J’ai beaucoup aimé ce roman, les thèmes sont durs bien sûr, mais il ne s’agit pas d’un roman qui vous prend à la gorge, plutôt d’une chronique de la vie, presque comme toutes les autres, d’une adolescente. Je me suis vraiment attachée à ce personnage. Le roman est écrit à la première personne ce qui permet de vraiment bien s’identifier à Maddie.

La première partie du livre, présentant le passage de Maddie en cure, n’est pas pour moi le plus intéressant. C’est au moment de sa sortie qu’Addiction prend toute son ampleur. Après Spring Meadows, Maddie va devoir réapprendre à vivre, sans laisser ses addictions reprendre le dessus… Réintégrer le lycée, réussir à sortir de sa coquille, s’ouvrir au monde. Ses relations avec Trish (son amie de cure) et Stewart, deviendront pour elle à double tranchant.

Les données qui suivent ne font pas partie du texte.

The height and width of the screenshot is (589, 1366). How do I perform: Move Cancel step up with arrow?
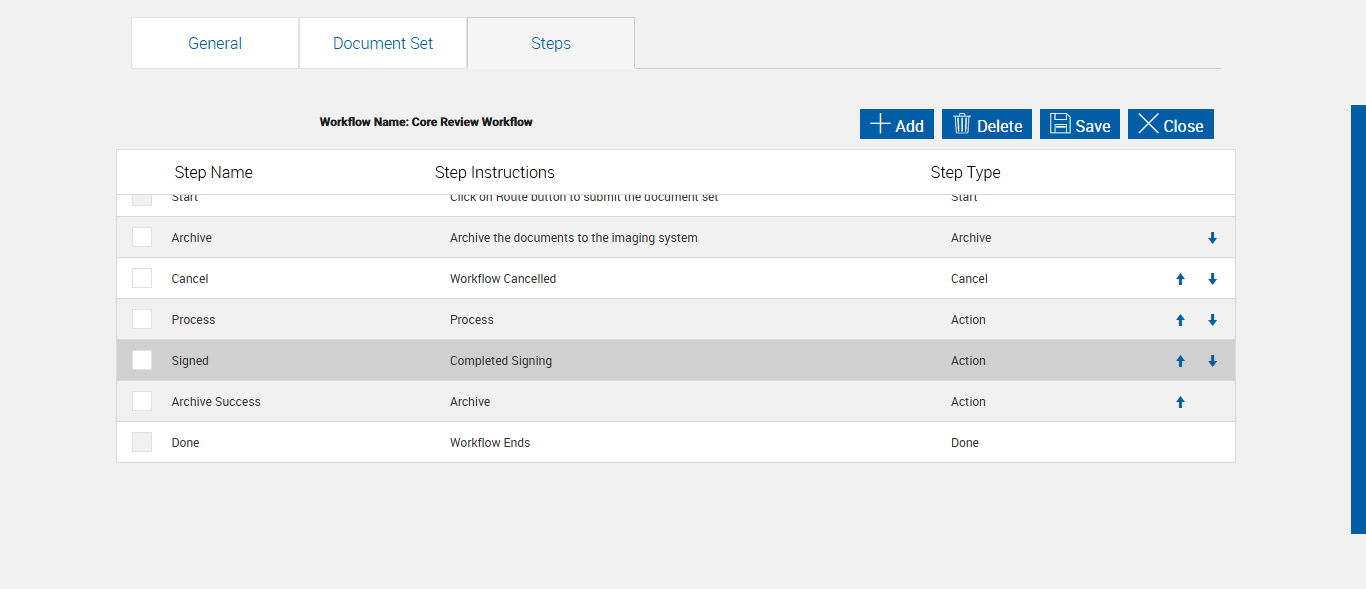click(1180, 279)
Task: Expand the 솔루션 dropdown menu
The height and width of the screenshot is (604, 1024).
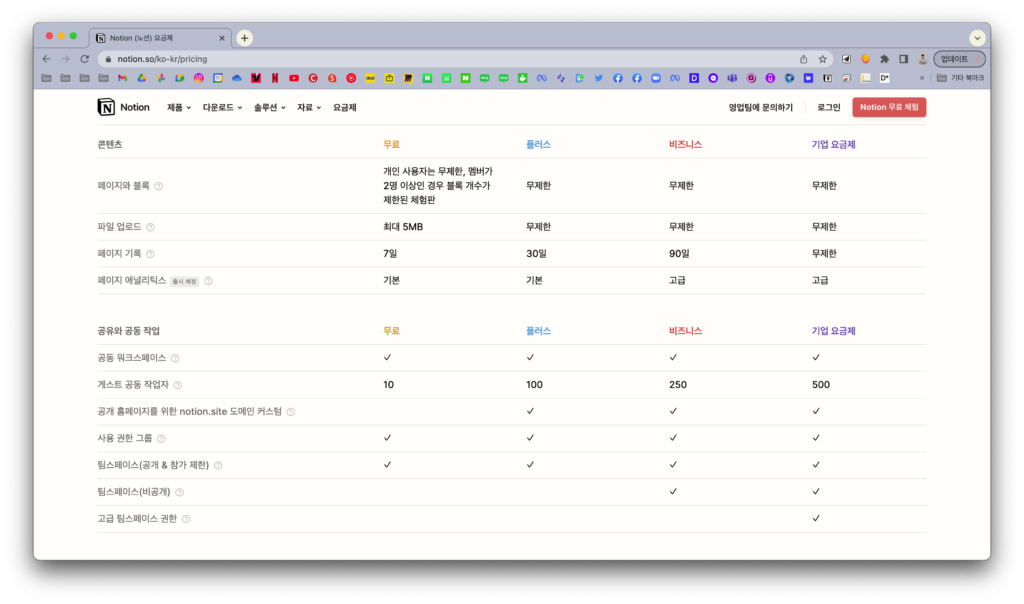Action: (269, 107)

Maddie va donc devoir apprendre à se protéger des autres et d’elle-même.

Le chemin de Maddie vers la rédemption est long, semé d’embûches, le découpage du roman (en neuf parties) accompagne vraiment les différentes étapes dans la vie de la jeune fille. Le lecteur suit Maddie sur plus de deux ans, de sa cure jusqu’à ses débuts à l’université. C’est vraiment quelque chose que j’ai apprécié, voir Maddie grandir, suivre ses choix, partager les hauts et les bas qui jalonne son parcours.

Ce roman m’a touchée, sans tomber dans le trash, ou le voyeurisme, Blake Nelson livre un portrait d’adolescente attachant et fort en émotions.